— Вот так, малышка, — пробормотал он, нежно щекоча языком ее ухо. — А теперь скажи мне, чего ты хочешь. И как ты хочешь.
Он снова начал целовать ее, лаская уголки губ, и все слова, просившиеся ей на язык, так и остались невысказанными. Да слова были и не нужны. Тем, как она откликалась на его поцелуи, как трепетало ее тело, как она целовала его в ответ, она уже показала, чего хочет.
Медленно опуская вдоль своего тела, он поставил ее на ноги и принялся нежно гладить руками по спине и ягодицам. Не переставая целовать Челси, он нащупал молнию на ее джинсах и ловким движением расстегнул ее. Начав стягивать с нее джинсы, он запутался в кружевных трусиках и, в конце концов, снял их вместе с джинсами. Поведя плечами, Челси скинула блузку, потом расстегнула ширинку у него на брюках.
Сжав руками гладкие ягодицы, он снова поднял ее, раздвинул ноги, чтобы ей удобнее было обхватить его за талию, и, поднеся к дивану, прижал к высокой, обитой бархатом спинке.

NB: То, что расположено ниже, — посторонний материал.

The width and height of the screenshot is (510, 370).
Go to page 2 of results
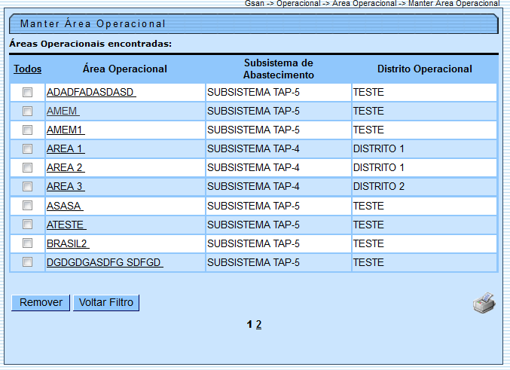259,325
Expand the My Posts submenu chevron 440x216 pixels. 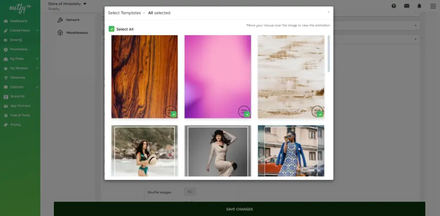coord(37,59)
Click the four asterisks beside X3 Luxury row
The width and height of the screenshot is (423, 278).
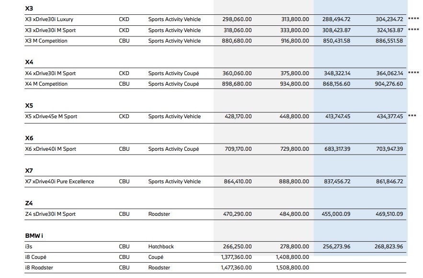point(413,20)
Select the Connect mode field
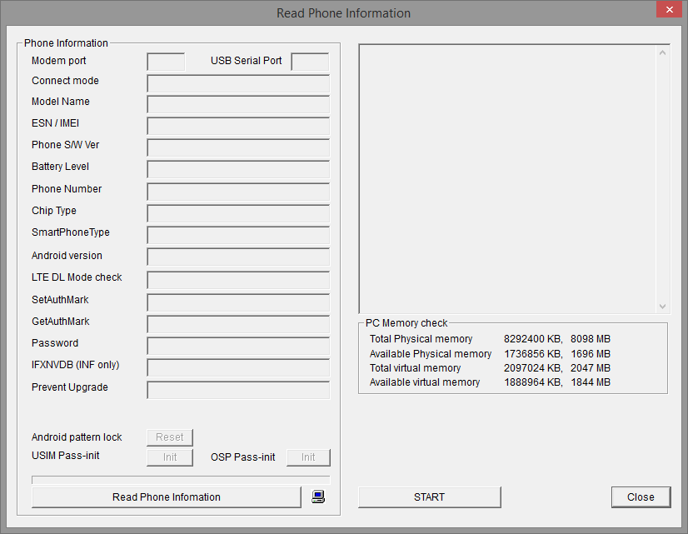 238,83
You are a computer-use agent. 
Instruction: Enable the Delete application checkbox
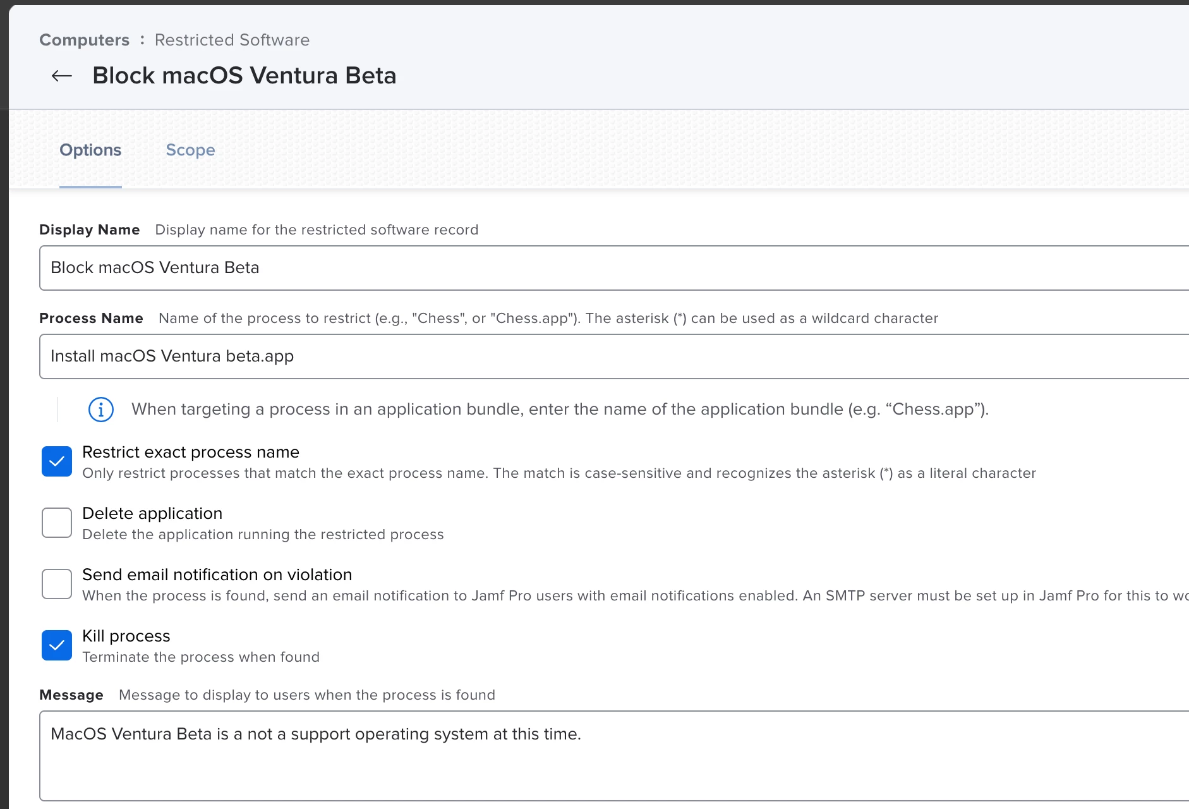(57, 523)
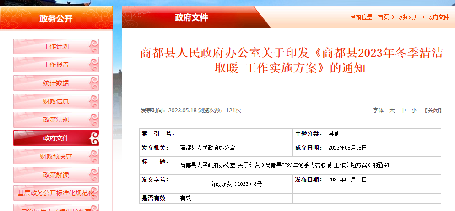Go to 首页 via breadcrumb
Screen dimensions: 455x211
[x=383, y=17]
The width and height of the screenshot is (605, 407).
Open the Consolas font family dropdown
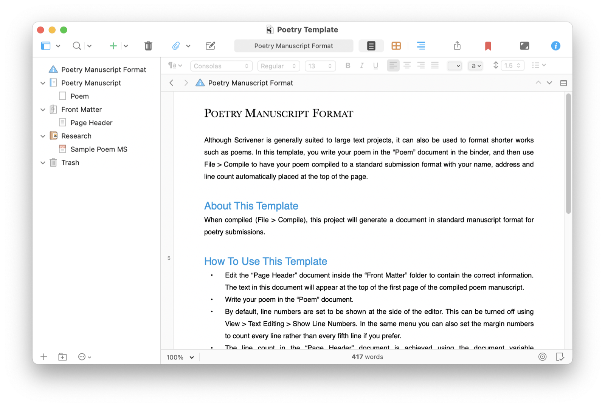click(221, 66)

Ладонями, словно изучая, она водила по крепким, рельефно-выпуклым мышцам его рук до самых плеч, скользила по груди, едва касаясь ее и получая несказанное удовольствие от соприкосновения с этим молодым, сильным телом, состоящим как бы из одних мускулов.
Жадным ртом Зик припал к набухшему, торчком стоящему соску. Проведя по нему языком, он обхватил его губами, лаская и доставляя ей наслаждение, отчего все ее тело сладостно заныло, захлестываемое бурными, жаркими волнами. Она сдавленно застонала и прильнула бедрами к бедрам Зика так, что ее горячее, жаждущее лоно оказалось прижатым к могучей восставшей мужской плоти.
Челси без конца повторяла что-то бессвязным шепотом, в котором трудно было что-либо разобрать, но он понял все, что нужно. Выпрямившись, он прижал ее к себе и поцеловал в губы. Груди ее были плотно прижаты к грубой ткани его рубашки, ногами она обвивала его бедра, обтянутые брюками из бумажного твила. Он провел руками по ее спине — от плеч до ягодиц.
Зик прижался к ней бедрами, и она задрожала всем телом, но уже не от прикосновения гладкой ткани, но живого, разгоряченного, напряженного тела. У нее перехватило дыхание. Подчеркнуто медленным движением языка Зик раскрыл ей губы, имитируя глубокое соитие, к которому они стремились. Челси прильнула к нему, ее тело замерло в предвкушении наслаждения, затем она медленно выгнулась всем телом, податливая и зовущая, словно мелодия, которую ненароком удалось уловить.
— Да, — пробормотал он, прижимаясь к ее губам. — Раздвинь ноги, Челси, впусти меня…
Он вошел в нее одним плавным, неторопливым движением, слившим их воедино. У нее перехватило дыхание, и она выкрикнула его имя.
— Зик… О, да. Да.
Волна наслаждения подхватила и понесла ее, когда он начал медленные, ритмичные движения. Каждый толчок отдавался сладостным ощущением, приводя ее в экстаз. Их тела слились воедино в такой неодолимой страсти, что, казалось, сами души их воспламенились, стирая границу между телами. Когда все нараставшее возбуждение достигло пика, Челси порывисто обхватила Зика за плечи. У него вырвался какой-то невнятный звук, он ускорил темп, и через мгновение ее затопила волна нестерпимого наслаждения. Постепенно их горящие тела, содрогавшиеся в экстазе, стали обмякать.
Челси отдалась Зику безраздельно, душой и телом, и, замирая от счастья, поняла, что вырвавшийся у Зика победный возглас от сознания обладания ею — первобытный инстинкт, который на миг затмил все его мысли, все доводы рассудка, — принадлежит ей и только ей.
Над горизонтом, знаменуя рождение нового дня, уже забрезжил рассвет, озаряя розовым светом расстилавшиеся за окном окрестные холмы, когда Зик услышал за спиной слабый шорох. Челси, лежавшая на кровати, шевельнулась. Стоя у окна, он посмотрел на нее. Тусклый предрассветный свет скользнул по темным волосам, рассыпавшимся по подушке, по белоснежной коже щеки, по округлым, изящным линиям тела, которое угадывалось под простыней.
Кровь ударила ему в голову и он всеми силами старался подавить желание пройти через всю комнату и лечь рядом с ней. Зик заставил себя снова повернуться к окну. Он не доверял себе, зная, что, стоит ему к ней прикоснуться, и он не сможет побороть искушение плавно войти в мягкое податливое тело и унестись в мир бесконечного блаженства, одно соприкосновение с которым не оставило камня на камне от его прежнего представления о том, как могут строиться отношения между мужчиной и женщиной.